→ **Task prompt**
Count how many lines in the records below contain the word "This". Reply with the number only.

→ **Extracted entries**
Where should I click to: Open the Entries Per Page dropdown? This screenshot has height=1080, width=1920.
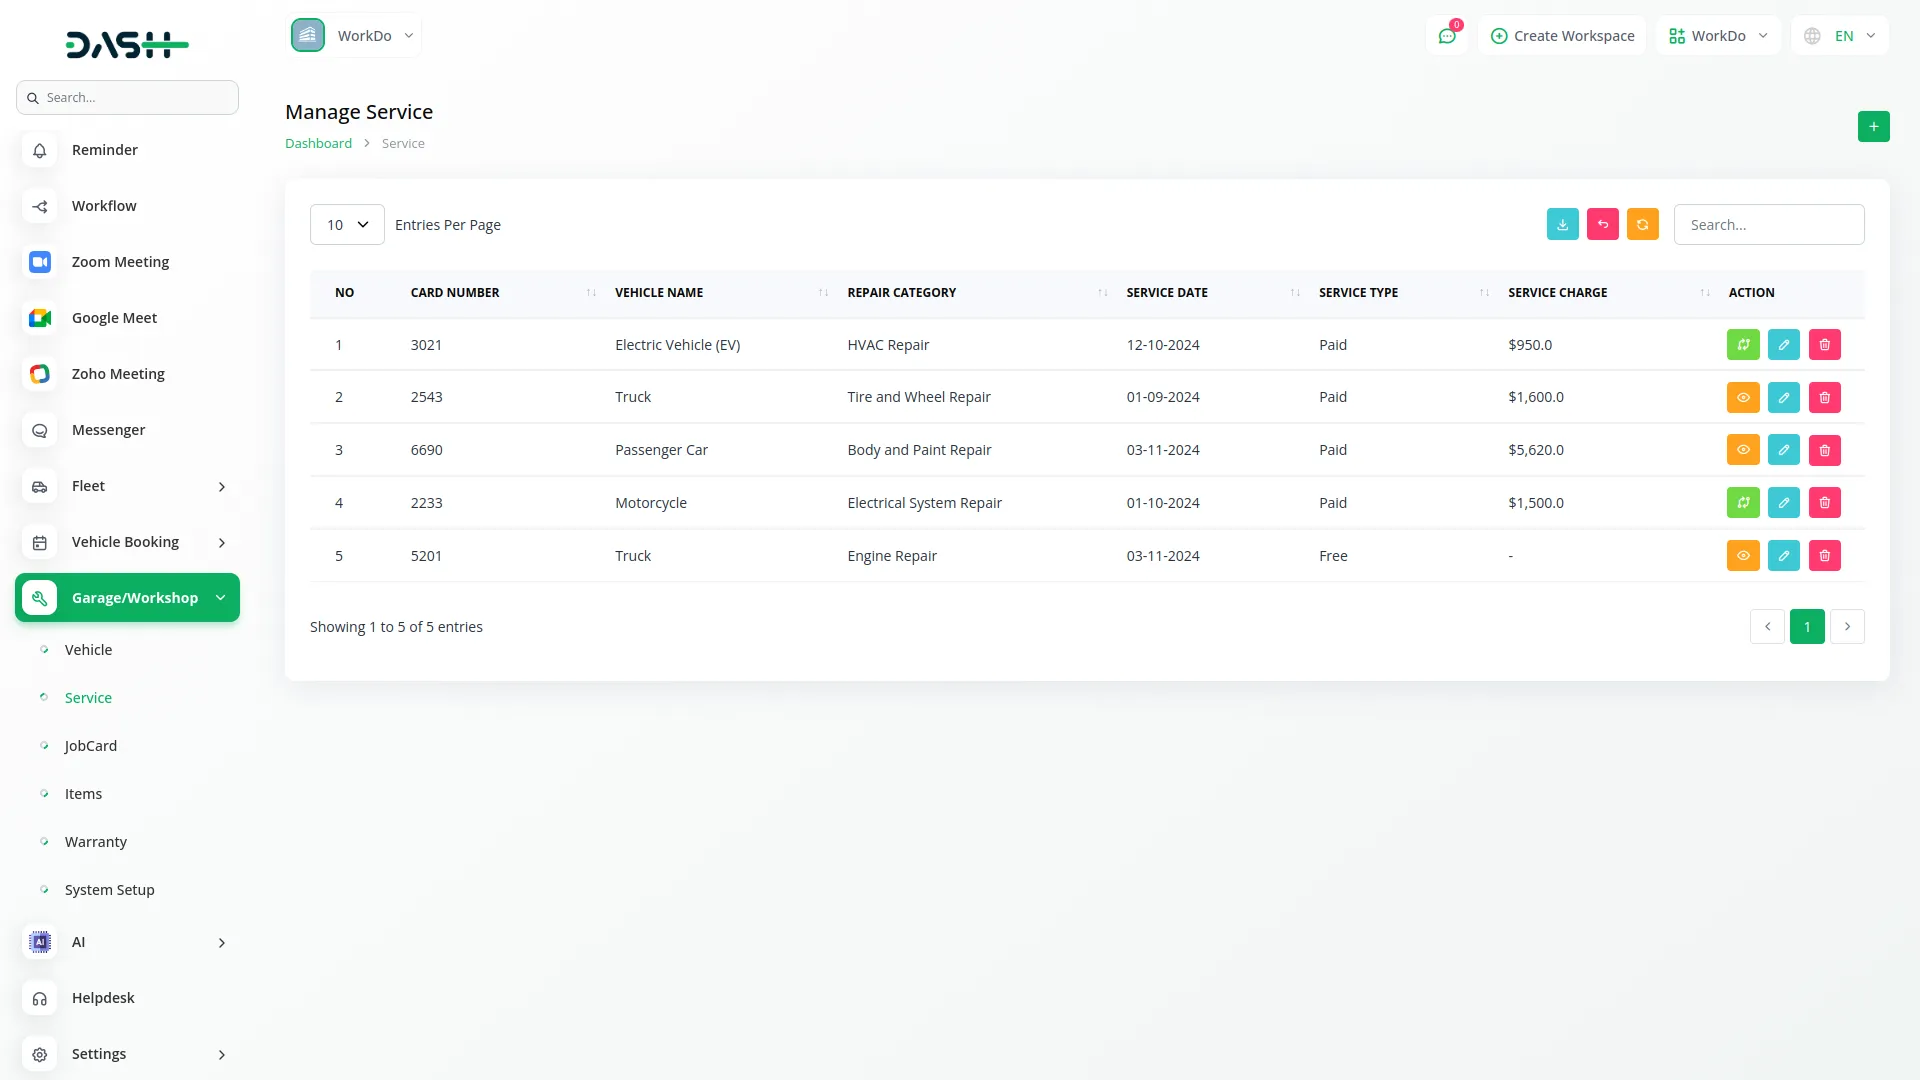tap(346, 224)
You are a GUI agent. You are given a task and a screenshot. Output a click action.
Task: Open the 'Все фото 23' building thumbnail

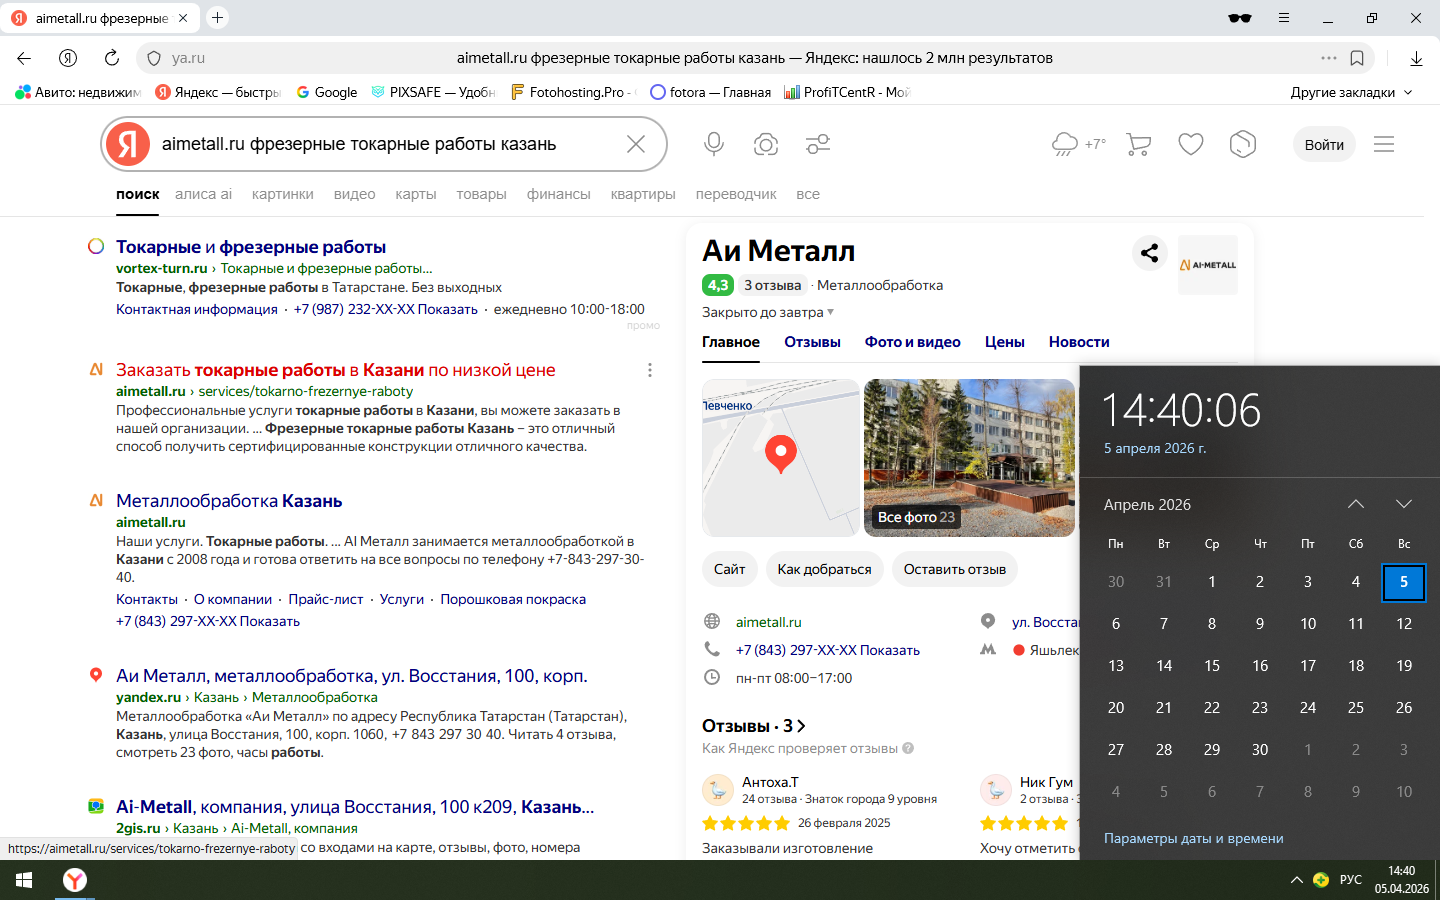969,458
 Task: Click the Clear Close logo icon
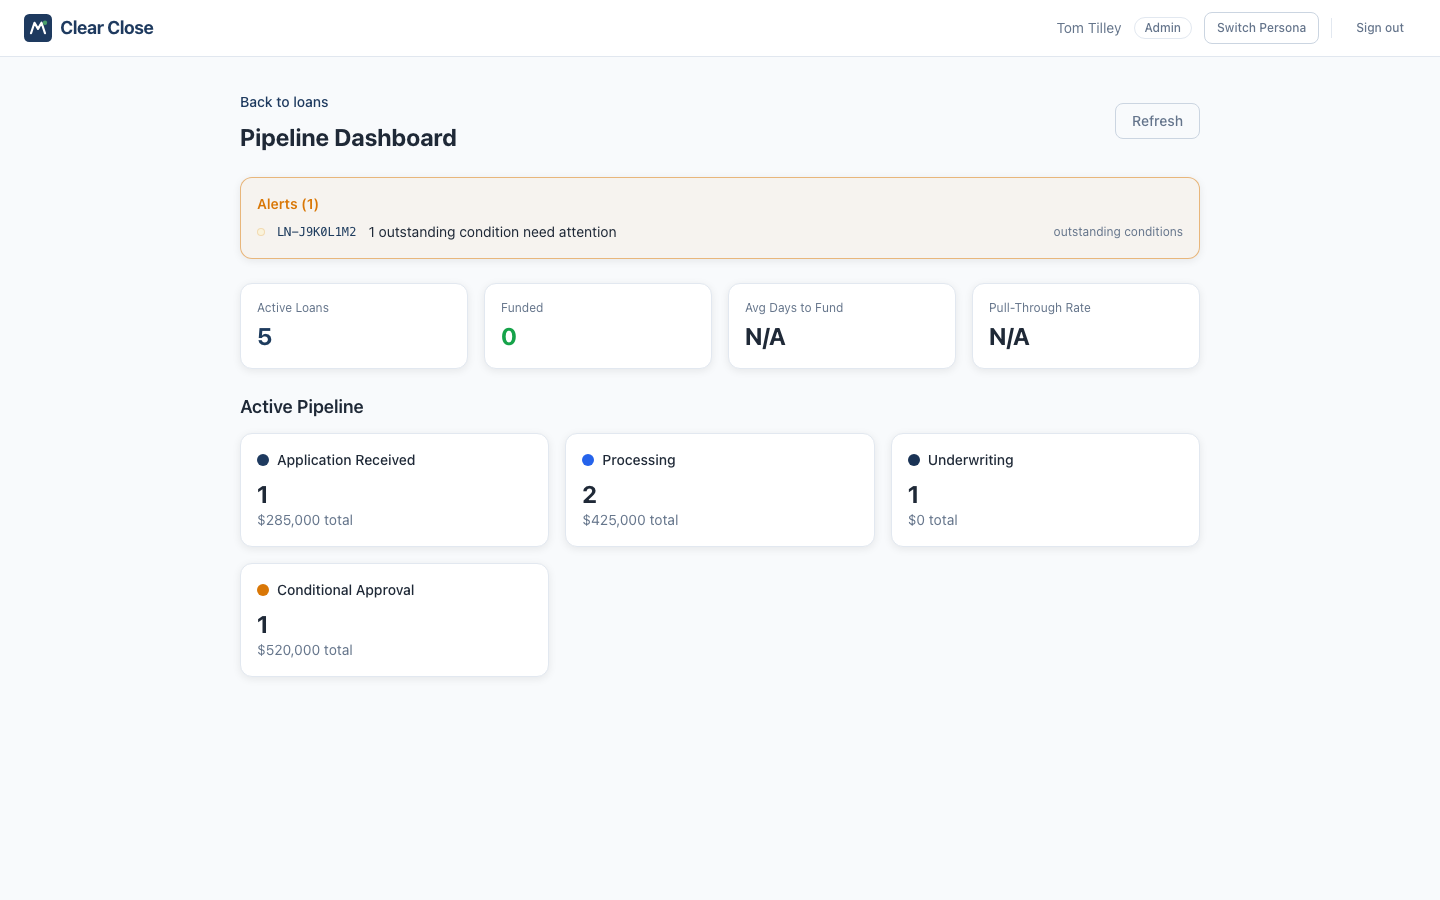click(x=38, y=28)
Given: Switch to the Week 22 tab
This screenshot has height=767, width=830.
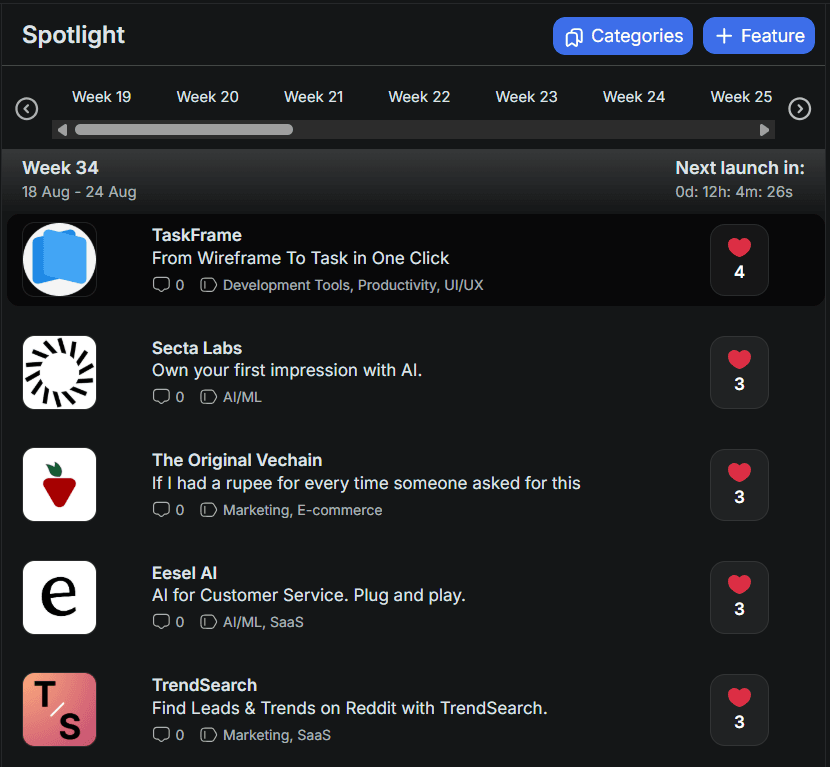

→ **Exercise response**
2